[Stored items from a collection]
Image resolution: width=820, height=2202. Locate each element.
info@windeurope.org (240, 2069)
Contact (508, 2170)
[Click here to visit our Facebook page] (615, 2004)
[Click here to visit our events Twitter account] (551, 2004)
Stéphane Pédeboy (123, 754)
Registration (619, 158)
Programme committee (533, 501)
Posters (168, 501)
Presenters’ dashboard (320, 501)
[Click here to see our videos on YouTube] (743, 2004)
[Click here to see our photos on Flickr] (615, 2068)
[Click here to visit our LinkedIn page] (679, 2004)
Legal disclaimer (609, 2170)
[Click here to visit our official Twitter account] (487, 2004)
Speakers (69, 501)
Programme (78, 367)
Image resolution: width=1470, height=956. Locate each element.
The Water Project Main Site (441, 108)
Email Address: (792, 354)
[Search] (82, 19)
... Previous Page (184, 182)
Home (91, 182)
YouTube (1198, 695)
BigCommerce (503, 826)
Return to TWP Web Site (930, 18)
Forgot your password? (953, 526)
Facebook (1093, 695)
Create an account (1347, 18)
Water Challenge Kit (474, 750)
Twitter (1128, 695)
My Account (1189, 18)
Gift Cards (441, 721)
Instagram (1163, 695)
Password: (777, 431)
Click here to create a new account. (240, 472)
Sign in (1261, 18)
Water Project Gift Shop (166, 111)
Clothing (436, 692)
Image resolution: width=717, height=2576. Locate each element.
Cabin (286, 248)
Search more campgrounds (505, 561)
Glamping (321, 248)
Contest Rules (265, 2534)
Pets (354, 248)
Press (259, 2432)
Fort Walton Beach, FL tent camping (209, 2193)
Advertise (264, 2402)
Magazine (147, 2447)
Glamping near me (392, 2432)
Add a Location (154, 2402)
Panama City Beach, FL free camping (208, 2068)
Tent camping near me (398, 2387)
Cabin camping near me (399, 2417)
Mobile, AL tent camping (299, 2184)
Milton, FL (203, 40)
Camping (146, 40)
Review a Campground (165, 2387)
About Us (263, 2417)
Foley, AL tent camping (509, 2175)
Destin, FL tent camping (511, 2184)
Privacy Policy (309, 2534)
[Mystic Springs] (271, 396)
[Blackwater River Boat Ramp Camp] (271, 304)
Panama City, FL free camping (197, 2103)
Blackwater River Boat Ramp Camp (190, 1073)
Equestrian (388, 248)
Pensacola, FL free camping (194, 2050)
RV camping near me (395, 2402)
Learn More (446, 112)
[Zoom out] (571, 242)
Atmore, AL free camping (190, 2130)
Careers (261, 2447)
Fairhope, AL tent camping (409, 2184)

__Directions__. Every line above with the string "height" in it should be copied into the answer.

__Solved exercise__.
Image resolution: width=820, height=2202. Locate each element.
Image resolution: width=1470, height=956. Locate each element.
Image resolution: width=717, height=2576. Locate each element.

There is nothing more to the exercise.